Penangkapan keduanya telah menyentak industri mobil global dan memperkuat aliansi Nissan dengan produsen mobil Prancis Renault SA. Baik Kelly dan Ghosn tetap di dewan pembuat mobil Jepang tetapi tanpa hak perwakilan.

Penyiar publik NHK dan media Jepang lainnya yang pertama kali melaporkan bahwa pengadilan memberikan jaminan kepada Kelly.

NHK mengatakan keputusan dapat diartikan bahwa Kelly bisa dibebaskan pada Selasa pagi dari pusat penahanan, tempat kerumunan wartawan dan kru kamera berkumpul sejak pagi hari menunggu kemungkinan pembebasannya.

Jaksa mengajukan banding atas keputusan tersebut, kata pengadilan. Jaksa mengatakan mereka tidak berkomentar mengenai masalah ini.

Jika dibebaskan dengan jaminan, Kelly dapat dilarang meninggalkan Jepang atau berbicara dengan orang yang terkait dengan kasus ini, kata NHK, meskipun pengecualian dapat dibuat untuk perjalanan ke luar negeri berdasarkan kasus per kasus.

Istri Kelly, Dee Kelly, memohon pembebasan suaminya dalam sebuah pernyataan video pekan lalu. Dia mengatakan suaminya telah “salah dituduh sebagai bagian dari perebutan kekuasaan oleh beberapa eksekutif Nissan”, menambahkan bahwa suaminya dan Ghosn “sepenuhnya percaya bahwa mereka tidak melanggar hukum”, dan mengutip bahwa suaminya butuh pembedahan untuk stenosis tulang belakang.

Seorang juru bicara Nissan mengatakan pembuat mobil tidak dalam posisi untuk mengomentari hal ini.

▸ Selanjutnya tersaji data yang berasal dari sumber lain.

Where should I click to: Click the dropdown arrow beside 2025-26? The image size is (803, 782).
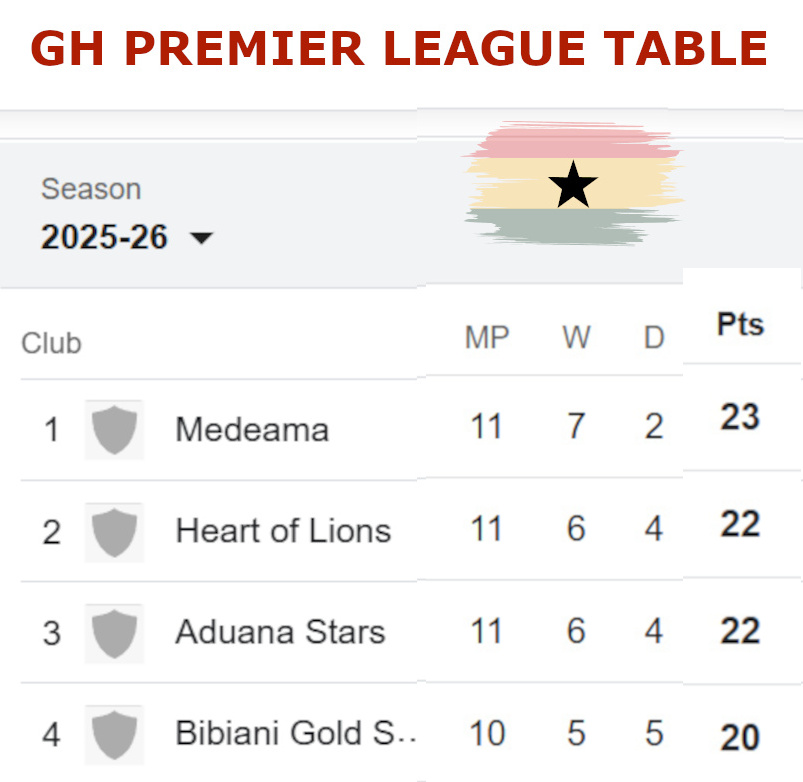(x=201, y=239)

“Investigasi perusahaan sendiri mengungkap bukti pelanggaran yang substansial dan meyakinkan, menghasilkan suara dewan dengan suara bulat untuk memberhentikan Ghosn dan Kelly sebagai ketua dan direktur perwakilan. Investigasi kami sedang berlangsung,” kata juru bicara itu.

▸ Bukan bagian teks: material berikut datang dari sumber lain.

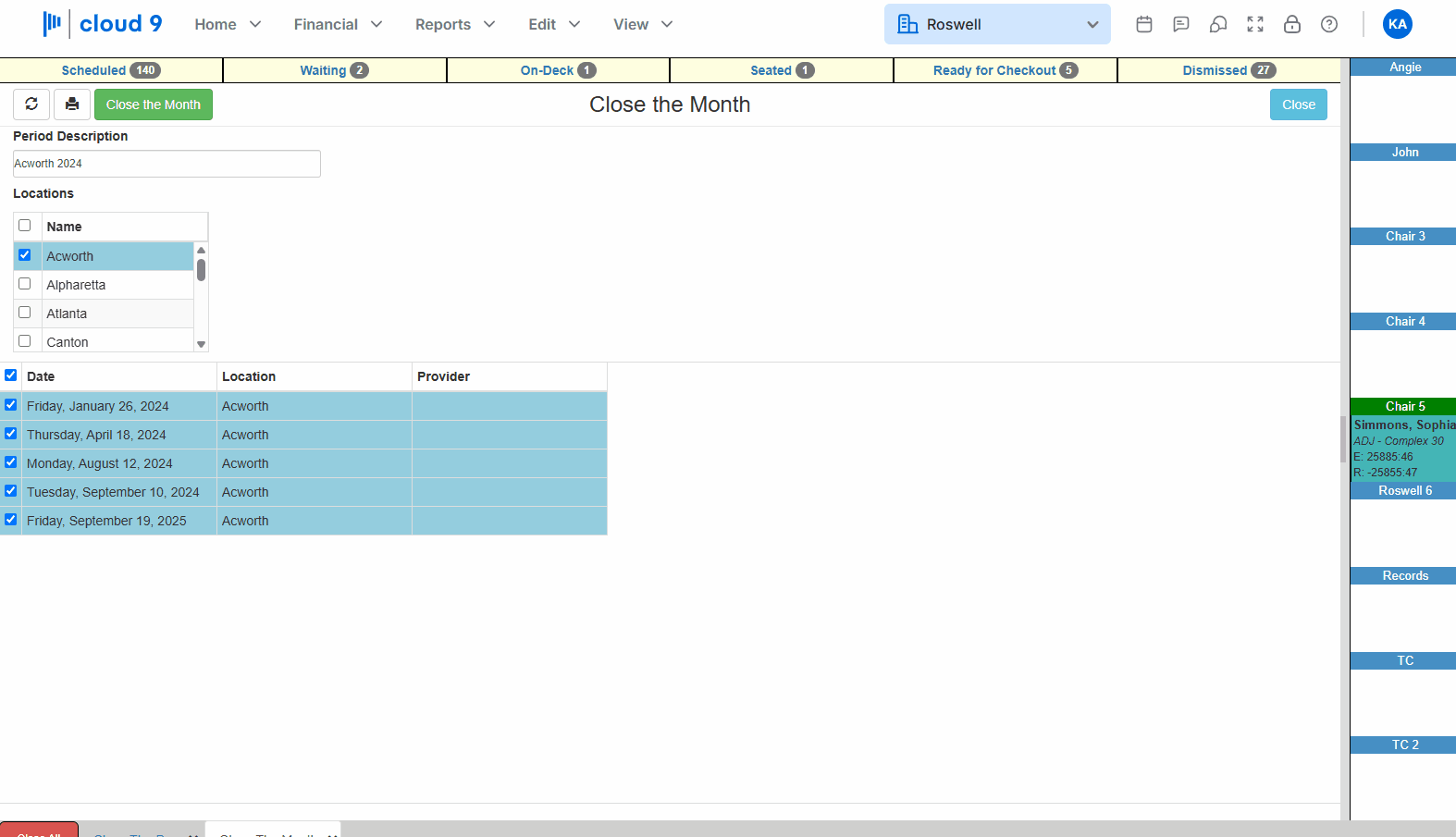Uncheck the Acworth location checkbox
1456x837 pixels.
tap(25, 255)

Pengadilan yang sama pada hari Minggu memperpanjang penahanan Ghosn selama 10 hari, menyusul tuduhan baru yang membuat Nissan memikul kerugian investasi pribadi.

Ghosn ditangkap kembali pada hari Jumat (21/12) berdasarkan kecurigaan bahwa sekitar Oktober 2008 dia mengalihkan perdagangan pribadi ke Nissan untuk membuat Nissan bertanggung jawab atas 1,85 miliar yen (16,6 juta dolar AS) dalam kerugian penilaian, kata jaksa penuntut.

Jaksa juga mengatakan Ghosn telah menyebabkan kerugian pada Nissan dengan menyetor total 14,7 juta dolar AS pada empat kesempatan antara Juni 2009 dan Maret 2012 ke dalam rekening bank terkait.

Perpanjangan penahanannya itu membuat Ghosn akan tetap berada di pusat penahanan utama Tokyo, tempat ia ditahan sejak penangkapannya pada November, setidaknya hingga 1 Januari.